The scene featuring Ice King delivering a soliloquy about the nature of televisions and static was Moynihan's attempt at being introspective. Fans of the series later took the scene to be an example of the characters breaking the fourth wall, which Moynihan disputes. The spirits in the episode were designed by Andy Ristaino and Michael DeForge. Fellow storyboard artist Cole Sanchez provided the voice for the heads of one of the demons.

==Reception==
"Beyond this Earthly Realm" aired on Cartoon Network on June 11, 2012. The episode first saw physical release as part of the 2014 DVD, The Suitor, which included 16 episodes from the series' first five seasons. It was later re-released as part of the complete fourth season DVD in October 2014.

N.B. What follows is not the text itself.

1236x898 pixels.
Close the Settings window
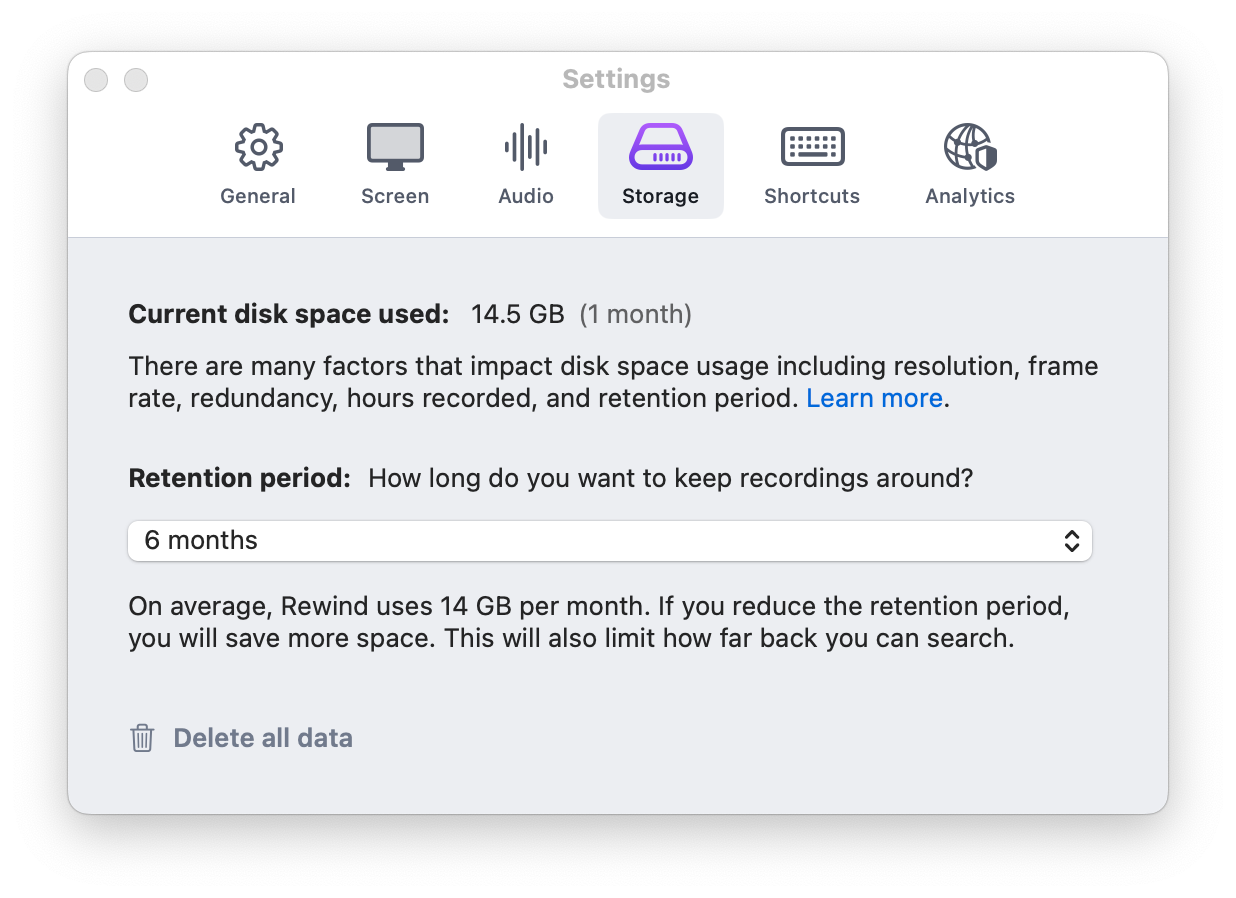tap(96, 80)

Oliver Sava of The A.V. Club awarded the episode a "B", noting that it was a "bit of a step down" when compared with the preceding episode, "Goliad". Due to the fact that the episode's main storylines are similar to plots that the series had done before, Sava felt that "this week’s episode doesn’t feel as fresh as the rest of this season’s output [but] even an average episode of Adventure Time is going to be on the stronger side". Nevertheless, he applauded both the series' "grotesque" character design, as well as the Ice King's material, writing that "Tom Kenny does some amazing voicework this episode, whether he’s voicing his hatred for the shit-vomiting spirits that infest Ice King’s castle or shrieking when he thinks his body is being touched." Sava concluded that "even if the story isn’t the most imaginative or wacky," the episode was still enjoyable.